Reproduce the entries exactly, beginning with the line containing "Contact Us (54, 1654)" and ending with their last line, both included.

Data excerpts
________________________

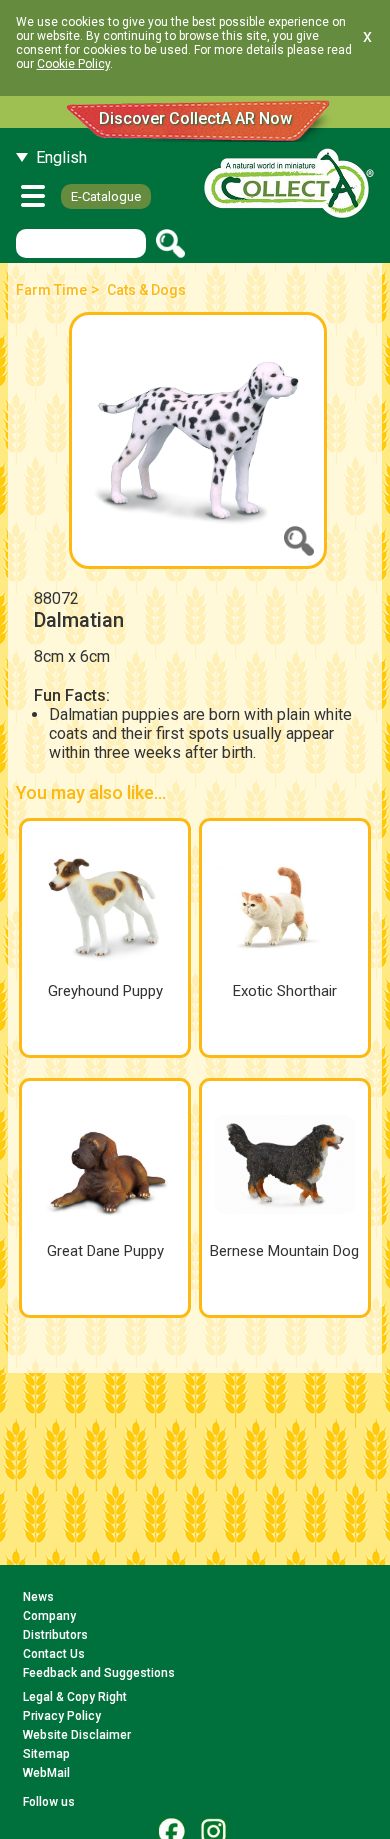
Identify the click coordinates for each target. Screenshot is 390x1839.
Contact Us (54, 1654)
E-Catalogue (106, 196)
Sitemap (46, 1754)
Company (49, 1616)
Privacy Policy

________________________

> _Response to this task_:
Contact Us (54, 1654)
E-Catalogue (106, 196)
Sitemap (46, 1754)
Company (49, 1616)
Privacy Policy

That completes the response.